Some cold-fusion research also continues in American university, government and industrial labs.

Research in America and other countries is doing more than verifying the production of excess energy, according to Storms. He cited dozens of published studies that have reported excess energy production. In some, the energy is thousands of times greater than what could result from any known chemical - non-nuclear - reaction.

Earlier in the cold-fusion controversy, skeptics argued that the excess heat resulted from unusual chemical reactions. When chemicals react, they produce new products. Yet scientists have been unable to detect any such new product in cold-fusion cells.

The more recent work also is helping to explain why so many early cold-fusion experiments failed and why replicating the experiments is so difficult.

Researchers at SRI, for instance, have shown that specially prepared palladium, with few microscopic cracks, is essential. Cracks apparently allow deuterium drawn into the electrode to escape rapidly, before accumulation of the large concentrations necessary for fusion.

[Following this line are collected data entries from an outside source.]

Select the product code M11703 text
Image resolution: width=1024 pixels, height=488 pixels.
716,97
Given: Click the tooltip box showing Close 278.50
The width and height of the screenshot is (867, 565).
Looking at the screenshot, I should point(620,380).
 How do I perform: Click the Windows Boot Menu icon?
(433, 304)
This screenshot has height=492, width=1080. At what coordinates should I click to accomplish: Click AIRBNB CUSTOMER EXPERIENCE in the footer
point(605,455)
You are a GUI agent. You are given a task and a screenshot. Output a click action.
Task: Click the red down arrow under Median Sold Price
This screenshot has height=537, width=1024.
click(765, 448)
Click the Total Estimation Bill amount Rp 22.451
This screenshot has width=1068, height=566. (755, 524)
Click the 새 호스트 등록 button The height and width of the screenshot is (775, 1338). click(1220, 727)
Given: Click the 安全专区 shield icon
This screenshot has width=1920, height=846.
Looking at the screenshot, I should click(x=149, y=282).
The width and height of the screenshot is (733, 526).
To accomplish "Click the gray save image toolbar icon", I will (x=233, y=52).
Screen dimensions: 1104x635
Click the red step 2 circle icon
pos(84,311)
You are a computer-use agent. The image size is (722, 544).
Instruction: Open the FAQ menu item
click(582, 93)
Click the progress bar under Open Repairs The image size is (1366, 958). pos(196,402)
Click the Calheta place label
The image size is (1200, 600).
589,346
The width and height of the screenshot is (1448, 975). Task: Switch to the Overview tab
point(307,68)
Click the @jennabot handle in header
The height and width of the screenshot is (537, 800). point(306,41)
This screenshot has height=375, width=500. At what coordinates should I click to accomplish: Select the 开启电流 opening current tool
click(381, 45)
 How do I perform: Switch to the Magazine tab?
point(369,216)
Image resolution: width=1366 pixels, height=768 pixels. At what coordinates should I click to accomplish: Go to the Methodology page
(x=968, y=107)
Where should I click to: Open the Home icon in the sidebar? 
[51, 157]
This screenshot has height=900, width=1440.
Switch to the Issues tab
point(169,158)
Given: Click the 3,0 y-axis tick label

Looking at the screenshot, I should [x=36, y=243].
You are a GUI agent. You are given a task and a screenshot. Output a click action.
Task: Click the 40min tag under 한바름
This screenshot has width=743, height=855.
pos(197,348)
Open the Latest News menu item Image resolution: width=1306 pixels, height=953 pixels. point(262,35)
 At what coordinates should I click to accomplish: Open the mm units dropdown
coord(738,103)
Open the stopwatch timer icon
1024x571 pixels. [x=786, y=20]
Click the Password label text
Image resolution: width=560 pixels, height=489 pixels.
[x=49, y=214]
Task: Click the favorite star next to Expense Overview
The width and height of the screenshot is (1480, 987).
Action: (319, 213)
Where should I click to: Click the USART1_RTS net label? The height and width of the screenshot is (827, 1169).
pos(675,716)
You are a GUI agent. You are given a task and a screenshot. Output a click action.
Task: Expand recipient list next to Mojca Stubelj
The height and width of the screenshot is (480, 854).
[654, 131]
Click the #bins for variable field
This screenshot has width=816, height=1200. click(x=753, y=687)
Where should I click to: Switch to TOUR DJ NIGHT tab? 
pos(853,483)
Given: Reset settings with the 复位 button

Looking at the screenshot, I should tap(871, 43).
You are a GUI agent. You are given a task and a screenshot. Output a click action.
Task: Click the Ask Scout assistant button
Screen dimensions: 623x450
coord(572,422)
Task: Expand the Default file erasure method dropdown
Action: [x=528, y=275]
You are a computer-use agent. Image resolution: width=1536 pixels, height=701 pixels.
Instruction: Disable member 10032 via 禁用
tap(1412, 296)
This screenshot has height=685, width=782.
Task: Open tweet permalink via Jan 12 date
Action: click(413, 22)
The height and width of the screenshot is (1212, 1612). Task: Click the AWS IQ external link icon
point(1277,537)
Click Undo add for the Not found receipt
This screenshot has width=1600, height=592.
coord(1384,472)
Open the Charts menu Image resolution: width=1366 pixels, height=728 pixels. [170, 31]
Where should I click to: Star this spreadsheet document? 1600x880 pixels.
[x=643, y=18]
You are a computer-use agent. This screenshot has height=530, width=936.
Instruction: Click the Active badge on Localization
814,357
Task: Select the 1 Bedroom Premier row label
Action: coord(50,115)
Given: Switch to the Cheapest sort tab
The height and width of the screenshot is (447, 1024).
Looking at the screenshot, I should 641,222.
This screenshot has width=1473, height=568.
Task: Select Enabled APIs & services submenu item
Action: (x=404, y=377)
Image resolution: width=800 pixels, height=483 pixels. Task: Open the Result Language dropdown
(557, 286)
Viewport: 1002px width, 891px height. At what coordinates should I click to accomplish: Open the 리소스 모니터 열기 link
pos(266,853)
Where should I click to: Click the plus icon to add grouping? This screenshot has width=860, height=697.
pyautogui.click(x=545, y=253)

Studies also show that cold-fusion cells must be operated for several days before they "turn on" and start producing excess heat. A specific amount of electrical current is necessary. Many earlier researchers apparently found no cold-fusion effect because they quit too soon or applied too little current.

"Experiments that use crack-free palladium and follow the proper procedures now routinely result in excess heat, nuclear products, or both," Storms added.

Conventional deuterium fusion leaves other footprints, the "nuclear products" mentioned by Storms. These include tritium, a radioactive isotope of hydrogen; helium; subatomic particles called neutrons; and gamma radiation.

Many experiments have provided additional support for the occurrence of cold fusion by yielding tritium and helium, which can be produced only by nuclear reactions, Storms noted.

But these findings also raise questions about exactly what kind of reactions are occurring. Tritium, for instance, is produced in smaller amounts than would be expected from conventional nuclear fusion. Gamma radiation and neutrons do not appear consistently, and occur at low levels.

Storms says it's tempting to compare cold fusion to other scientific puzzles, such as lasers and superconductivity, that remained laboratory curiosities for decades. Superconductivity is the tendency of certain materials to lose resistance to the flow of electric current when cooled to low temperatures.

But lasers and superconductors could be studied easily in any laboratory. There also were well-accepted theories that explained the basis for these phenomena and helped in developing practical applications.

Despite all the advances over the past five years, cold fusion, in contrast, remains difficult to replicate and lacks a theoretical foundation.